Tracealyzer Example#

This is a simple multi-tile FreeRTOS example application illustrating how to use FreeRTOS’ trace functionality with Percepio’s Tracealyzer. The application illustrates a timeout issue in an example state machine which can be visualized/diagnosed with Tracealyzer. In the absence of Tracealyzer, it is possible to define another trace implementation, see FreeRTOS Trace Macros documentation for more details. For such instances, an ASCII trace implementation is available as a good starting point. This can be enabled by changing the trace mode define in the cmake file to: USE_TRACE_MODE=TRACE_MODE_XSCOPE_ASCII.

The application starts the FreeRTOS scheduler running on both tile[0] and tile[1]. tile[0] has 11 tasks, whereas tile[1] has only 1 task runing. Both tile[0] and tile[1] share the same logic for a “hello” task which prints a message every second. The other 10 tile[0] tasks serve to demonstrate an issue that can be introduced on command by the user by interacting with the buttons on the xCORE.AI Explorer board. Pressing button 1 will increase a counter up to a maximum value of 8 (while button 0 decreases this counter down to a minimum value of 0). This value affects how many subprocess tasks sequentially interrupt the main process task. The main process task monitors timing while in its RUN state. If it detects an interruption greater than or equal to a configured threshold, the process will momentarily transition to a timeout state. Pressing Button 1 four or more consecutive times should result in this timeout event. Using tools such as Tracealyzer reduces the effort involved in diagnosing multi-core/task applications.

Limitations and Known Issues#

The following are the currently known issues/limitations for this example:

Tracing is performed on a single tile at a time.
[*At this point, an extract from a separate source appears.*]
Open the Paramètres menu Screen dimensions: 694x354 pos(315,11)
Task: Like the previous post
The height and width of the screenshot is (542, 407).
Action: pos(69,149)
In this example, Tracealyzer is setup on tile[0].
Tracealyzer’s snapshot mode is not supported.
It may be necessary to disable certain trace events (see trcConfig.h), limit user events (i.e. via xTracePrint), or disable additional xSCOPE probes to reduce the bandwidth requirements over xSCOPE. In some cases the application may exit prematurely or drop trace data when there are exceptionally high number of trace events being recorded. This behavior may be attributed to the host PC’s USB controller or general performance factors regarding the offloading of trace data from the XTAG. In such cases, xscope2psf will log a “missing events” warning.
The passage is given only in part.